O conselho de administração da Volkswagen aprovou por unanimidade, nesta quinta-feira (3), um amplo plano de transformação operacional que pode resultar no corte de cerca de 50 mil postos de trabalho em todo o grupo, abrangendo inclusive cargos de liderança, em uma iniciativa voltada a recuperar a competitividade da montadora alemã.
Batizado de “Plano de Futuro”, o projeto elaborado pela diretoria executiva e chancelado pelo conselho busca tornar o Grupo Volkswagen e suas marcas mais eficientes, enxutos e preparados para as novas dinâmicas do mercado automotivo global, segundo comunicado divulgado pela fabricante.

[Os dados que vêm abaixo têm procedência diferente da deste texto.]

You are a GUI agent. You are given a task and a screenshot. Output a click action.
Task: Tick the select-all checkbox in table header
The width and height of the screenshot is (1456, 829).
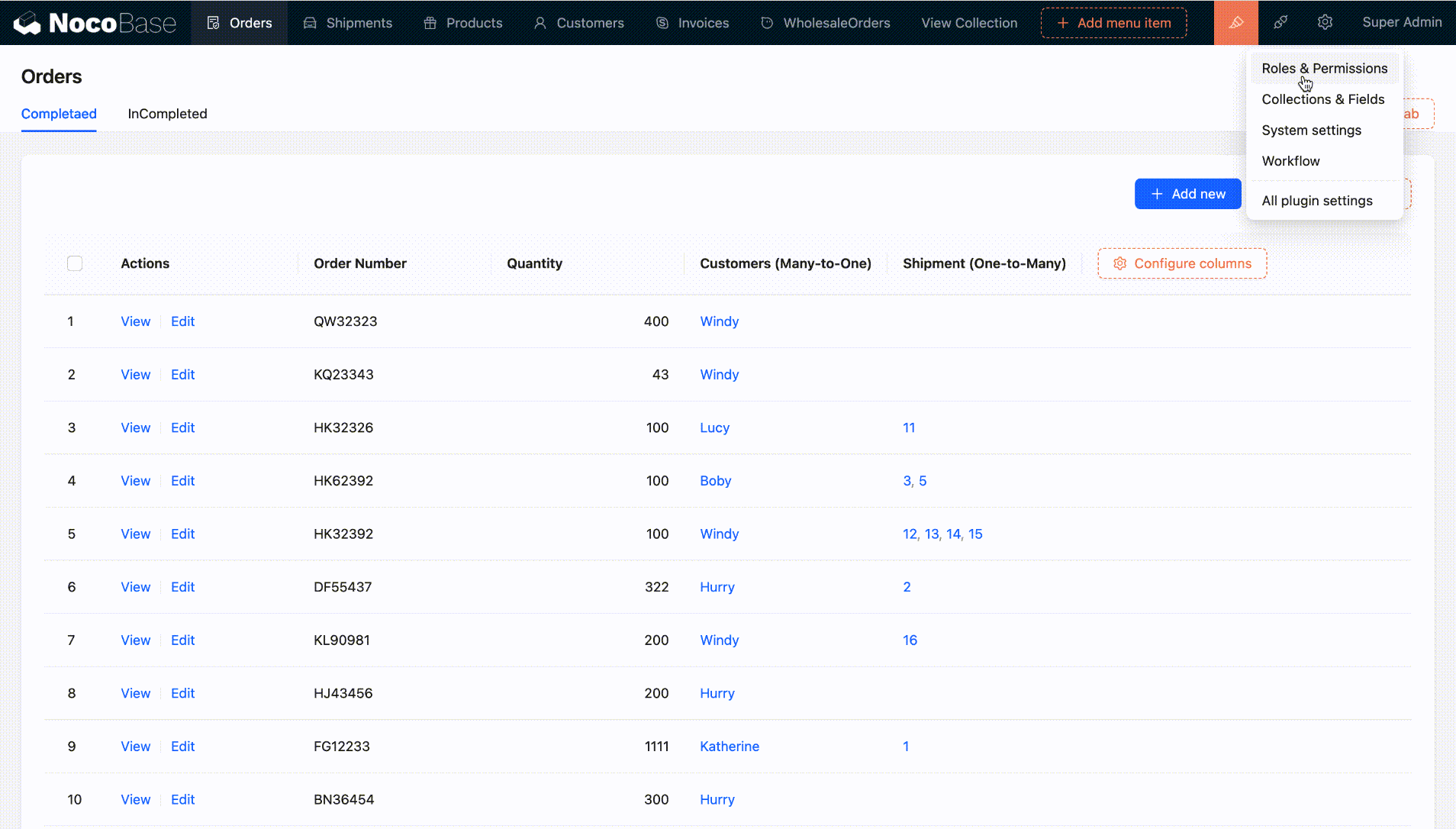[75, 263]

A empresa destacou que um ajuste estrutural e substancial em seu quadro global de colaboradores tornou-se indispensável, somando-se aos programas de contenção já em andamento, a fim de atingir as metas financeiras estabelecidas no plano de reestruturação e garantir a viabilidade concorrencial do negócio no longo prazo.
A Volkswagen não detalhou o cronograma de implementação das demissões nem a distribuição dos cortes entre as diferentes marcas do conglomerado e suas regiões de atuação.
Entre os fatores determinantes para a adoção das medidas, o grupo apontou o aumento da pressão concorrencial em escala global, a mudança estrutural nos padrões de demanda dos consumidores e a acelerada transformação tecnológica em curso na indústria automotiva.